The electrification between Bedford, Kettering and Corby by 2019 has to be done because the new Siemens Class 700 trains will be available by then and it would be slightly embarrassing to have new electric trains in the sidings while the intended route was diesel only.

Corby will benefit as it had an experimental train service until 1990 and then had to wait decades for another passenger service. Now it looks as though the town will really join the network so is very good news.

Much of the work has already been carried out between Bedford and Corby such as raising bridges and drilling holes for the electrification equipment so makes sense to carry on.

The line between Kettering, Leicester, Derby/Nottingham and Sheffield will be electrified by 2023 with that expenditure, along with Transpennine, being made in Control Period 6 which is the five year spending period commencing in April 2019. This will avoid overspending in the existing Control Period 5.

What’s next?

Significantly, the Secretary of State has accepted the proposal that Network Rail will work with the Department for Transport (DfT) and Rail North to develop a new plan for electrification of the TransPennine line between Stalybridge and Leeds and on to York and Selby. It has to be asked why then the original plan was backed by Government in the run-up to the election without question?

TransPennine planning

There is a clue in the letter which says that this is an improvement on the previous plan which only changed the power supply of the trains as the revised plan “will deliver faster journey times and significantly more capacity between Manchester, Leeds and York”.
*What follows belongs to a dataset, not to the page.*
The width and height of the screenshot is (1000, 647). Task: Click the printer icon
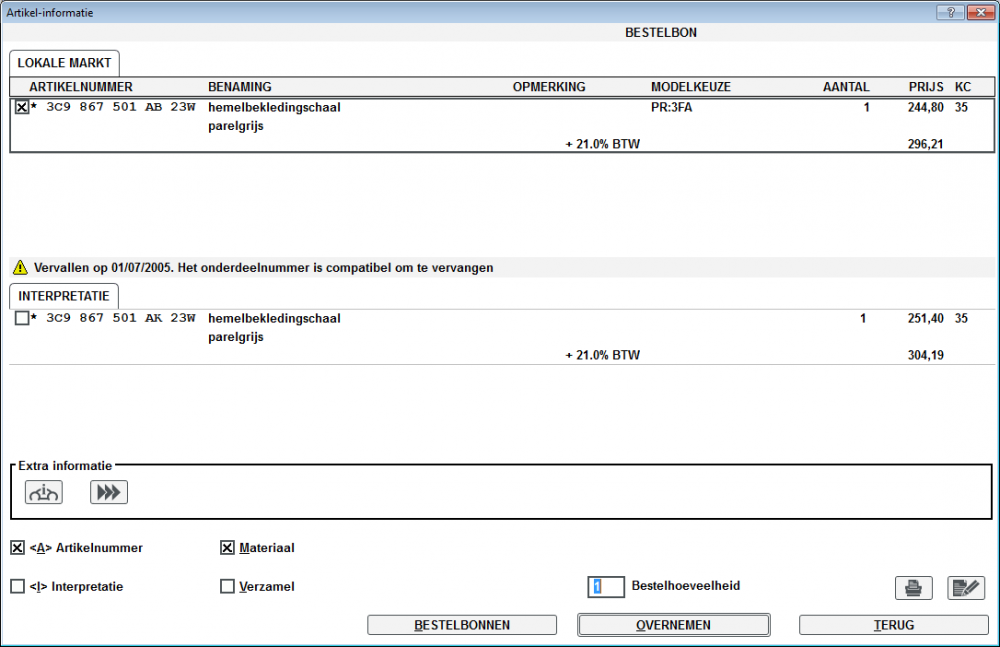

The route’s passenger use has risen dramatically and capacity will enable 6 fast or semi-fast trains per hour, reducing the journey time between Manchester and York by up to 15 minutes by 2022. This will bring electrification on the whole of the cross-country route between Liverpool and Newcastle via Manchester, Leeds and York.

But ominously perhaps, the Secretary of State also writes that: “I recognise that there is more work to do on your overall re-plan and that successful delivery of these projects has some cost implications. This implies that the announcement was rushed out for some reason.

They said:

Secretary of State for Transport Patrick McLoughlin said:

As a one nation government we are making sure every part of Britain benefits from a growing economy. Connecting up the great cities of the north is at the heart of our plan to build a Northern Powerhouse. This government will see the job through and build a better, faster and more reliable railway for passengers in the north and Midlands.

Chairman of Network Rail Sir Peter Hendy said:

“The temporary pause in the programme has given us the space to develop a better plan for passengers. People can expect more services and faster journeys. We face some difficult challenges, and there is more work still to do, but the Secretary of State’s decision means we can now move forward with our plans to electrify TransPennine and Midland Mainline”.